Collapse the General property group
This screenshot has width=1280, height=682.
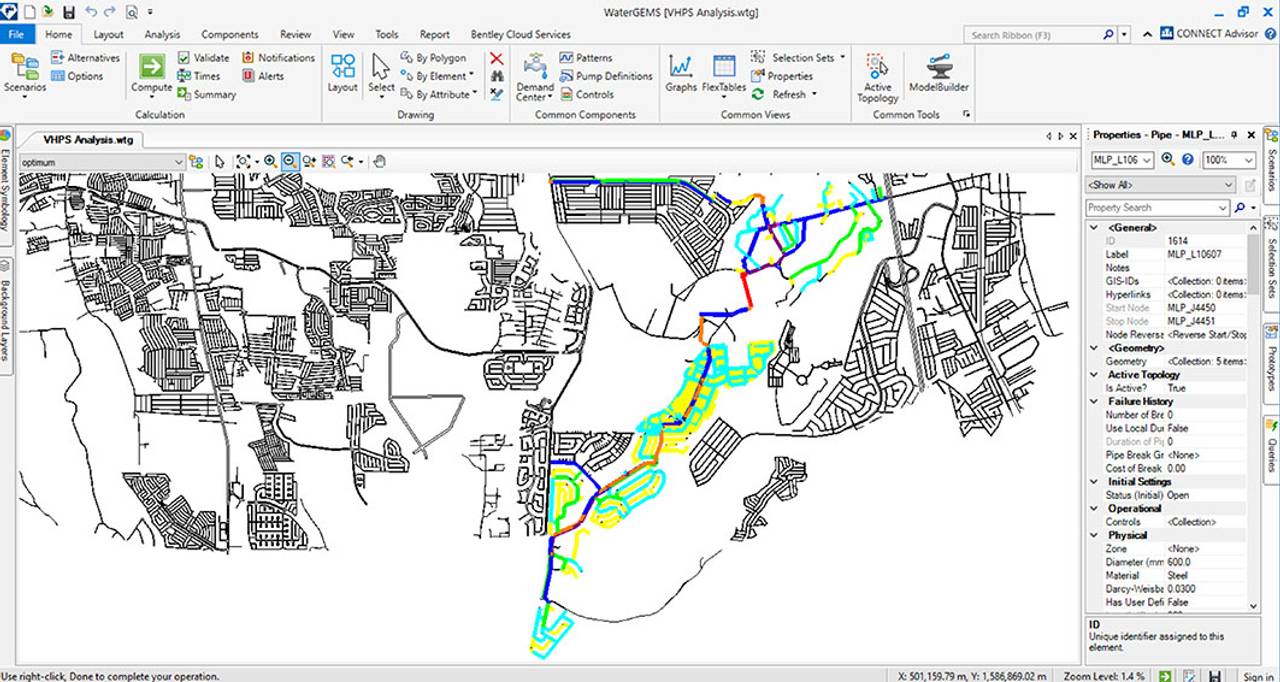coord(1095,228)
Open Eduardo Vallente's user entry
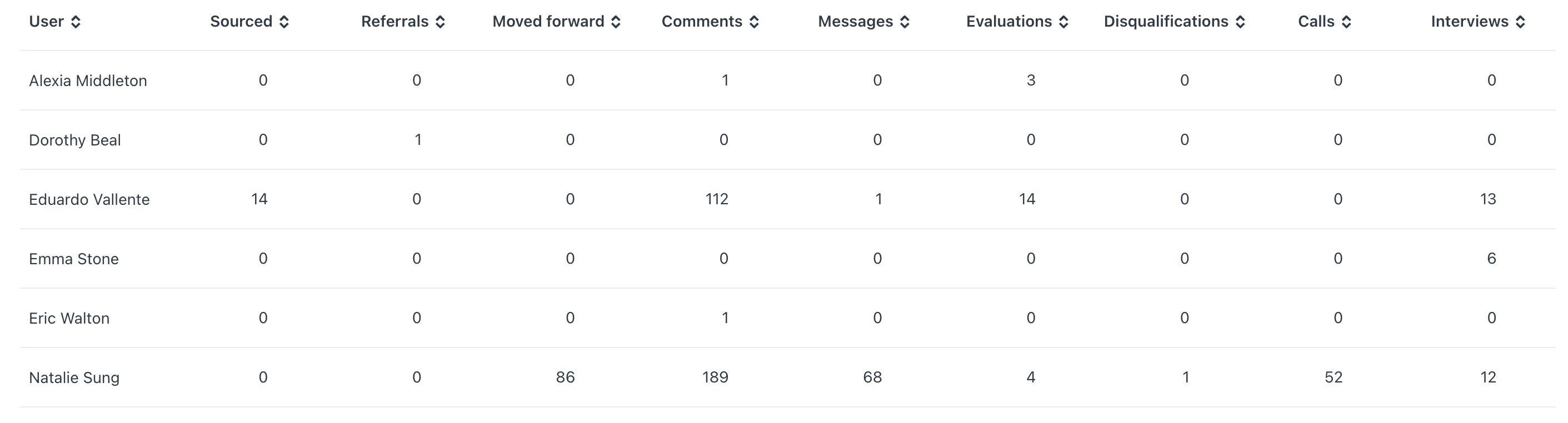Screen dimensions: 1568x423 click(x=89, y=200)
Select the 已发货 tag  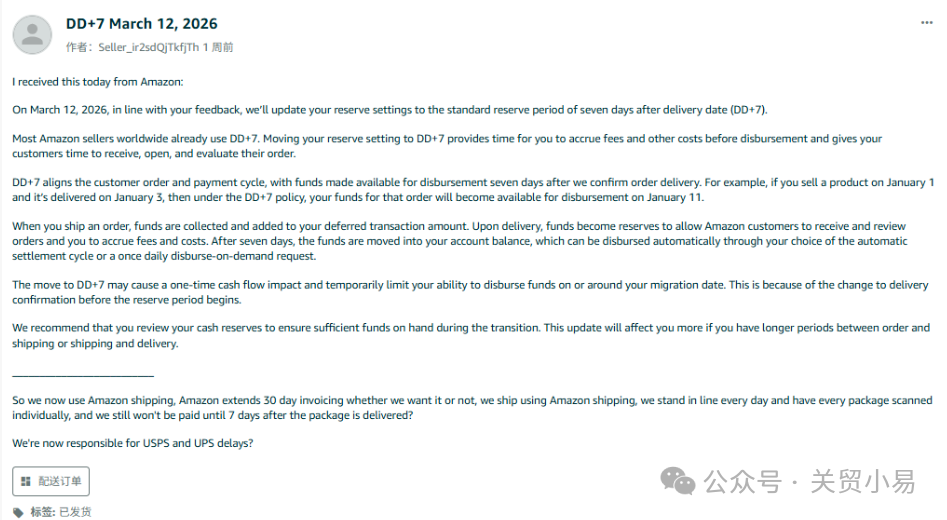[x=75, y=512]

◇ ◇ ◇ ◇ ◇ ◇ ◇

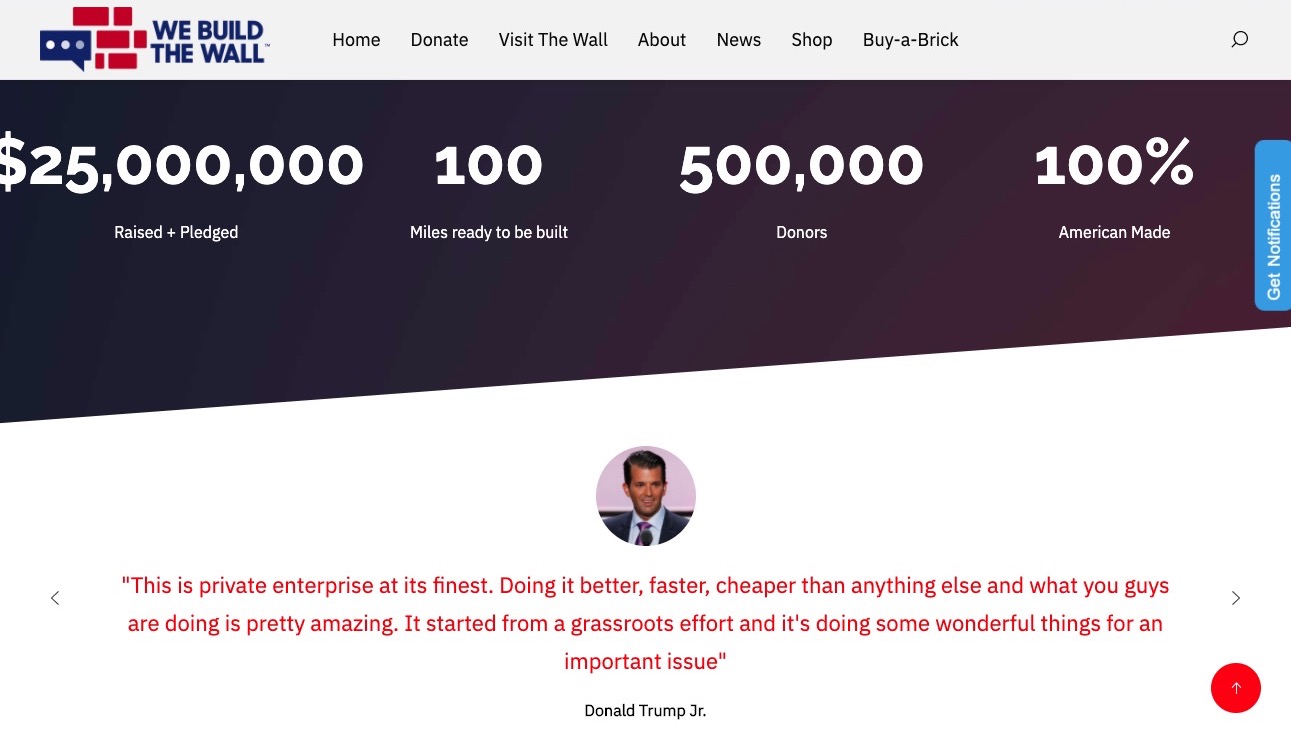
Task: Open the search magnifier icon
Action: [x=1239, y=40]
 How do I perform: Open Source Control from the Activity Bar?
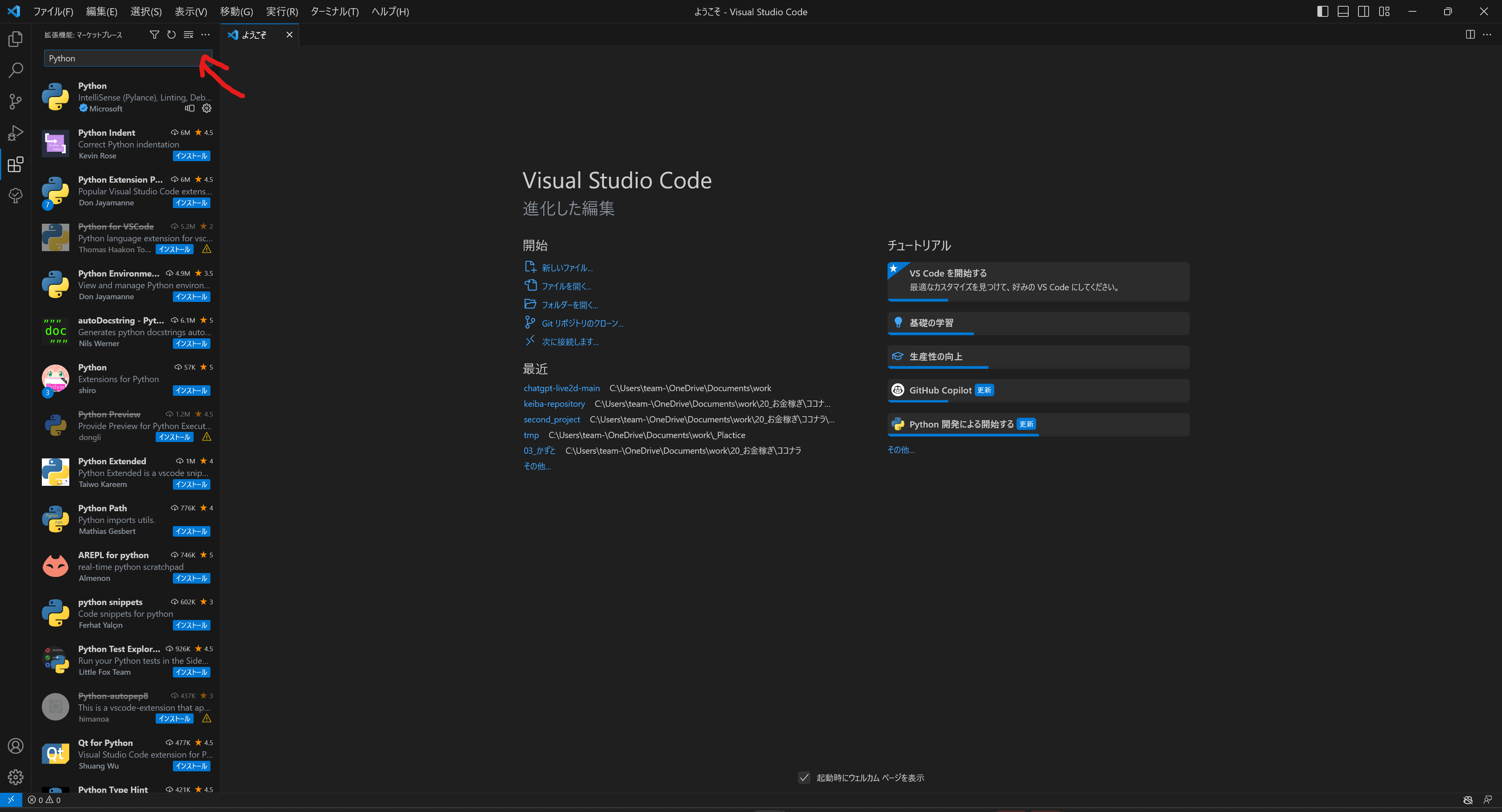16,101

◇ ◇ ◇ ◇ ◇ ◇ ◇

> **ENUNCIADO DO PROBLEMA**
Transcreva sem alterações as linhas do material acima, desde a que contém "Collapse the General property group" até a que contém "Screen dimensions: 1568x423", incluindo as duas. Deixe as imagens de fora da resposta.

> **RESPOSTA DA TAREFA**
Collapse the General property group
This screenshot has width=1280, height=682.
coord(1095,228)
Open Eduardo Vallente's user entry
Screen dimensions: 1568x423 click(x=89, y=200)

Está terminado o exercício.